With the launch of Inflection 2.5, the startup, which raised $1.3 billion in funding in June 2023, is strengthening the intelligence of its AI, covering fields such as physics and mathematics. In a blog post released by the company, it mentioned that users can discuss a range of topics when interacting with the Pi assistant supported by Inflection 2.5, from sharing hobbies to programming, from checking biology test answers to drafting business plans.

In terms of benchmark performance, the upgraded model has shown significant improvements in all aspects compared to Inflection 1 and is approaching GPT-4, although it still lags behind.

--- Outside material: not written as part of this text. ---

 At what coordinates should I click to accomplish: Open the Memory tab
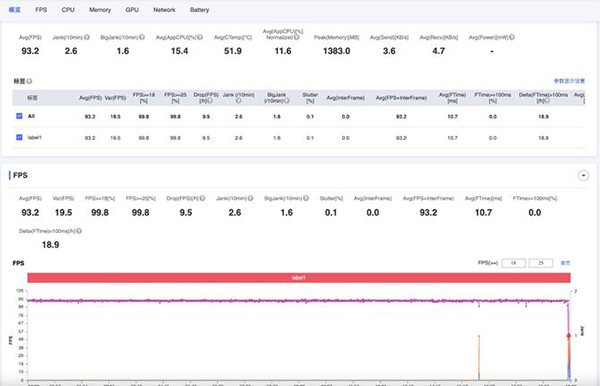pos(100,10)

For example, in the MMLU benchmark test, which measures performance in tasks ranging from high school to professional difficulty levels, Inflection-2.5 scored 85.5, just below GPT-4's 87.3. In STEM exams, the model performs almost as well as the OpenAI model, scoring 63 in the Hungarian mathematics exam (compared to GPT-4's 68) and ranking in the 85th percentile in the physics GRE exam, while GPT-4 ranks in the 97th percentile.

In the GSM8K benchmark test, which includes 8.5K high-quality elementary school math problems, the Inflection model scored 86.3, while GPT-4 scored 92. In the 0-shot HumanEval test, which aims to evaluate code generation capabilities, the Inflection model scored 73.8, while GPT-4 scored 79.3.

Although the performance has not yet surpassed GPT-4, Inflection AI points out that this model, which achieves 94% of GPT-4's performance level, far exceeds OpenAI's large language models (LLMs) in training efficiency.

According to the company, Inflection-2.5 achieved these results using only 40% of the floating-point operations (computational power) used in training GPT-4.

In addition, like GPT-4, this model also integrates real-time web search functionality to provide users with the latest information on current events. Considering that the Pi assistant is positioned as an AI for the general public, this will be an important upgrade. However, it is worth noting that the quality of web search results may vary as there are currently no relevant benchmark tests.

How to access Inflection-2.5?

Inflection AI has already applied the new model to its Pi chatbot. This means that anyone using the assistant can start testing its capabilities.

The company has not yet shared how users can benefit from the upgraded model but stated that this change has had a significant impact on users' emotions, engagement, and retention, accelerating organic user growth of the chatbot.

Currently, the Pi chatbot, which can be used on Android, iOS, web, and desktop applications, has 1 million daily active users and 6 million monthly active users. This AI has exchanged over 4 billion messages, with an average conversation duration of 33 minutes.